Unsere unterschiedlichen Ansichten, welche Bedingungen das Schaffen von Kunst fördern, werden auch deutlich in den Erwiderungen zu unseren Forderungen. Sie schreiben etwa, dass der Gemeinwohl-Aspekt künstlerischer Leistungen durch die zeitliche Limitierung der Urheberrechts, 70 Jahre nach dem Tod des Autoren, adequat berücksichtigt sei. Wir können darin, dass jede Nutzung der Werke von nach 1936 verstorbenen KünstlerInnen, bewilligungspflichtig ist, keine adequate Balance sehen. Im US-Amerikanischen Recht gibt es immerhin die Konstruktion des „fair use“, die eine gewisse Werknutzung erlaubt, bevor das Werk in die public domain übergeht und Gemeingut wird.
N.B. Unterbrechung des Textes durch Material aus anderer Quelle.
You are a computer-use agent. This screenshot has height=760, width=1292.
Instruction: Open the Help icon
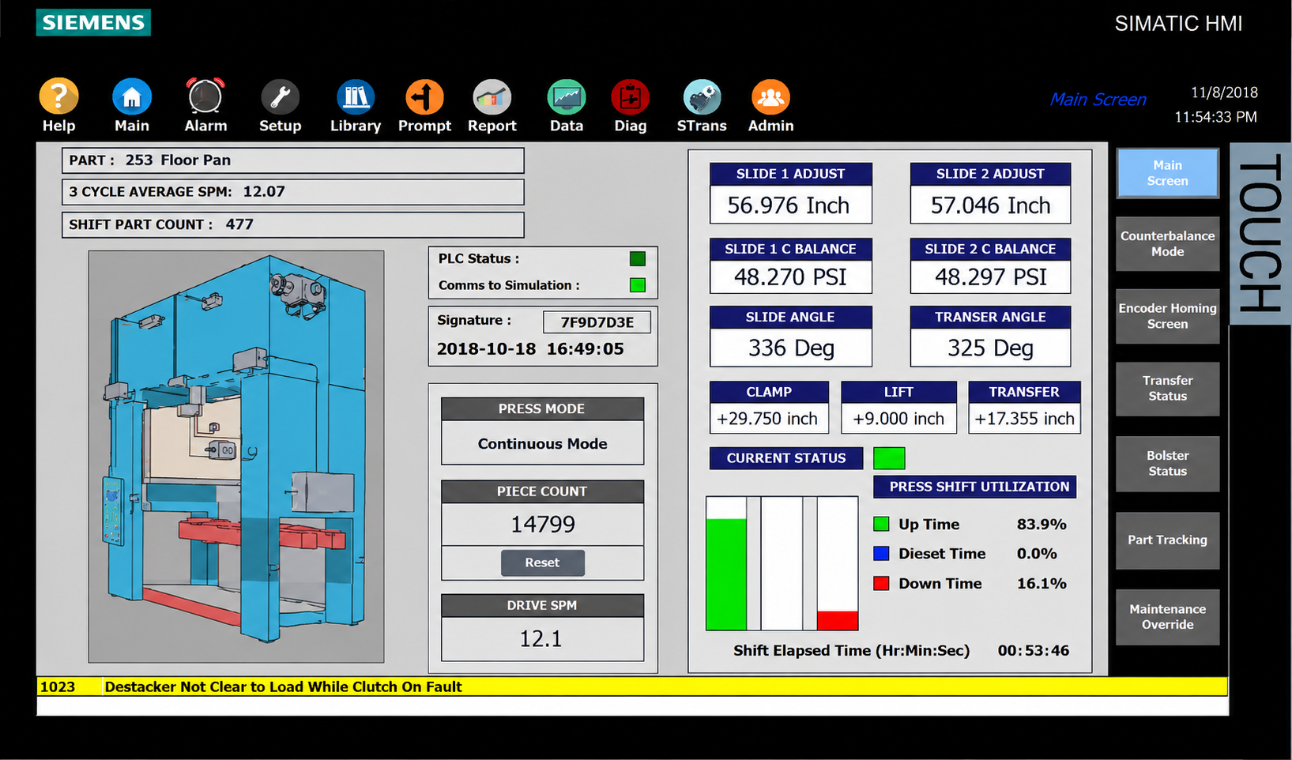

Es ist doch fatal, dass es in der heutigen Situation nur entweder umfassende Monopolrechte (während der Laufzeit der Schutzfrist) oder gar keine Rechte (wenn das Werk Gemeingut wird) gibt. Hier müsste dringend mehr Flexibilität geschaffen werden.

Des weiteren schreiben Sie: „Techniken wie Collage, Remix usw. zeigen ja, daß eine »Aneignung kulturellen Materials« ständig unbehindert stattfindet.“ Durch die aktuelle gesetzgeberische Lage, finden viele dieser Techniken in einem Graubereich statt, und es gibt keine Lobby, welche KünstlerInnen, die bedroht werden, hilft. Dass es die Pro Litteris, wie Herr Stauffacher am Podium betont hat, als ihre Aufgabe sieht, die Interessen einer nachlass-verwaltenden Siftung (Warhol Foundation) zu vertreten, anstatt eine aktuell produzierende Künstlerin in ihrer ebenfalls legitimen Kunstfreiheit (Warhols Werke zu transformieren) zu unterstützen, finden wir sehr bedenklich. Diese Haltung trägt nicht zur Legitimation von Suisseculture und Pro Litteris als Vertretung produktiver KünstlerInnen bei.

Sie sprechen von „ökonomischer Zensur“ und meinen dabei die hohen Eintrittspreise, etwa der Oper, die vielen den Zugang verwehren. Ein reales Problem, aber unserer Meinung nach nicht die problematischste Form von ökonomischer Zensur, wie sie KünstlerInnen erleben. Viel problematischer ist es, dass die Verwertungsindustrie eine Transformation von Werken entweder gar nicht erlaubt, oder sie so teuer macht, dass sie für die Mehrheit der KünstlerInnen nicht erschwinglich ist. Jeder Dokumentarfilmer kennt dieses Problem, wenn Szenen nicht verwendet werden können, weil es nicht möglich ist, die im Hintergrund laufende Musik zu lizenzieren. Wie viele der zeitgenössischen KünstlerInnen, welche bei der Pro Litteris angeschlossen sind, können derweilen mehr als einen höchst bescheidenen Anteil ihrer Lebenskosten durch die Einkünfte decken, welche ihnen das Urheberrecht gewährt?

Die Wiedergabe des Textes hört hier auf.